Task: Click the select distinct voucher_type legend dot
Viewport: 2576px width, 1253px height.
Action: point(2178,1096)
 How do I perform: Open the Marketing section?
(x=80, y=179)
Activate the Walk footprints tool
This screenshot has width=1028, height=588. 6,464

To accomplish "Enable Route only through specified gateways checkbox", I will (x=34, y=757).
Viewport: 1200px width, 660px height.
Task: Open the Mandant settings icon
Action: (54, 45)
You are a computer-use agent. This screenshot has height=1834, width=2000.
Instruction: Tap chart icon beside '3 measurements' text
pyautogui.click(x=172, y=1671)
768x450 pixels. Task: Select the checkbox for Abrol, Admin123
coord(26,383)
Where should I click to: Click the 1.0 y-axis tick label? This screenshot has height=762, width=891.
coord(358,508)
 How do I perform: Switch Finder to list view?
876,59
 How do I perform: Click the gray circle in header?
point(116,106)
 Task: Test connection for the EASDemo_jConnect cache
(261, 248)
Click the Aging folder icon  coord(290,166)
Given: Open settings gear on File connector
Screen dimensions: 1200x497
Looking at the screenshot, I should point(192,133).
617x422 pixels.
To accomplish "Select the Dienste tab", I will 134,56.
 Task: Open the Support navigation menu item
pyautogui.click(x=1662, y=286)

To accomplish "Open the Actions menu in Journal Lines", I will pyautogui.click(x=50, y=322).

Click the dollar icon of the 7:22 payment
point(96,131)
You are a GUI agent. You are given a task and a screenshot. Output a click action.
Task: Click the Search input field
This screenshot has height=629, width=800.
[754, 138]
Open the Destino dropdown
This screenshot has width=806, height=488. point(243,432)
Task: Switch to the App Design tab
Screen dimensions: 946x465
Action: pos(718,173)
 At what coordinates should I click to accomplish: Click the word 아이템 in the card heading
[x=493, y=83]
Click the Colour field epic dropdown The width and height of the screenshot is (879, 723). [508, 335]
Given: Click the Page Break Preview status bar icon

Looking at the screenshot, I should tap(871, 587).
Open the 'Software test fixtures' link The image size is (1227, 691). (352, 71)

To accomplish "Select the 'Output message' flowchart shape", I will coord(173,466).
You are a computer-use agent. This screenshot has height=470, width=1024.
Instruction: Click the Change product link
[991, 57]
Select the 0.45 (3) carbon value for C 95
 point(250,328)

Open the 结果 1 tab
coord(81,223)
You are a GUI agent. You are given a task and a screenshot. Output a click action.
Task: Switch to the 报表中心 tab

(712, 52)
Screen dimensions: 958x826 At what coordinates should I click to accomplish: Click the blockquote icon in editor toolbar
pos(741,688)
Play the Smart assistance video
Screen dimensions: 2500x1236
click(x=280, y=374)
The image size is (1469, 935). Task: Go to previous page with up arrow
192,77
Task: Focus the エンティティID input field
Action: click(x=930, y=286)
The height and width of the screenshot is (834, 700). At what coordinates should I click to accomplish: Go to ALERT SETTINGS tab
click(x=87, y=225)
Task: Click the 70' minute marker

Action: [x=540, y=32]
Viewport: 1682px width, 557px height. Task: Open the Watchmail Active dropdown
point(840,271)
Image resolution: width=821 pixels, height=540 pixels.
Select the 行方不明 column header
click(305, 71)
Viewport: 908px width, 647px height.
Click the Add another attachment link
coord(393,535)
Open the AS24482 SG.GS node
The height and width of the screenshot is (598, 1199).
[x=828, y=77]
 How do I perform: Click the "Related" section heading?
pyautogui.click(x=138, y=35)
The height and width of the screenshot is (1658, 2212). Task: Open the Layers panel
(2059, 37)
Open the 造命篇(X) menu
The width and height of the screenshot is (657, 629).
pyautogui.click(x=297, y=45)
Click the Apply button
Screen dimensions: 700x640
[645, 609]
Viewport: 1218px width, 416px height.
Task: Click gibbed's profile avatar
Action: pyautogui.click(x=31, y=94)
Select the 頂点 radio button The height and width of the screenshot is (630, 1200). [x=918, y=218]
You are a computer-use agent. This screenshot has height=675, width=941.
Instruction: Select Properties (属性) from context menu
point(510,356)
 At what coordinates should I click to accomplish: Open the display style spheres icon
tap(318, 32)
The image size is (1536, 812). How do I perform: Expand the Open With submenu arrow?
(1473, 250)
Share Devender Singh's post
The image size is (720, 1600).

• • • •

## Exercise directions
Copy out the material again, from the line containing "Given: Open settings gear on File connector" to the line containing "point(96,131)", with both of those lines included.

## Result
Given: Open settings gear on File connector
Screen dimensions: 1200x497
Looking at the screenshot, I should point(192,133).
617x422 pixels.
To accomplish "Select the Dienste tab", I will 134,56.
 Task: Open the Support navigation menu item
pyautogui.click(x=1662, y=286)

To accomplish "Open the Actions menu in Journal Lines", I will pyautogui.click(x=50, y=322).

Click the dollar icon of the 7:22 payment
point(96,131)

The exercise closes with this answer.